À partir du 1er juillet 2026, un congé de naissance tout nouveau sera accessible pour tous les parents d'enfants nés ou adoptés après le 1er janvier 2026. Cela pourrait entraîner jusqu'à 15 000 enseignants absents à la rentrée suivante.
Ce nouveau congé, qui s'ajoute aux congés maternité (16 semaines) et paternité (28 jours) existants, durera entre un et deux mois selon le choix des parents. Il pourra être pris soit simultanément, soit alternativement entre le mère et le père, et fractionné en deux périodes d'un mois. De plus, ce dispositif sera rétroactif, permettant aux parents d'enfants nés depuis le 1er janvier d'en bénéficier.
L'Éducation nationale exprime des craintes quant à l'impact de ce congé sur la prochaine rentrée scolaire.

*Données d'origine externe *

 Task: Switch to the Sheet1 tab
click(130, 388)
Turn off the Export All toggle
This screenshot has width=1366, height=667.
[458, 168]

En effet, avec le pic escompté de demandes de congés, la gestion des absences pourrait se révéler particulièrement complexe. Un enseignant devra en principe informer sa hiérarchie un mois à l'avance, réduit à quinze jours si le congé suit directement une période de paternité ou d'adoption, comme le souligne le site Parole de mamans.

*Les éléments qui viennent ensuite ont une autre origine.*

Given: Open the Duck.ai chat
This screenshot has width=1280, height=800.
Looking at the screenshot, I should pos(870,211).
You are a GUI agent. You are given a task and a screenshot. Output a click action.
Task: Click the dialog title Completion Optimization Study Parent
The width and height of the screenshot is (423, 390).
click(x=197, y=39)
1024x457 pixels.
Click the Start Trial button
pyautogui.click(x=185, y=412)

Pour les naissances survenues entre le 1er janvier et le 30 juin 2026, le congé devra être pris entre le 1er juillet 2026 et le 31 mars 2027. Quant aux naissances à compter du 1er juillet 2026, le congé devra être utilisé dans les neuf mois suivant la naissance.
Une hausse de 25 % des besoins de remplacements
Selon des estimations de l'Éducation nationale relayées par Politico, il se pourrait que jusqu'à 15 000 enseignants soient absents à la rentrée 2026, ce qui entraînerait une augmentation de 25 % des besoins en remplacements par rapport à l'année précédente. Cette situation suscite de vives inquiétudes tant du côté de l’éducation que des parents.
Les projections provenant de Matignon sont jugées fragiles par certains experts. Les analyses supposent en effet que l'ensemble des enseignants éligibles choisirait de prendre ce congé immédiatement, ce qui n'est pas garanti. Certains pourraient envisager d'aligner leurs absences avec les vacances scolaires ou de les répartir tout au long de l'année, suscitant ainsi des interrogations sur la gestion des ressources humaines à l'école.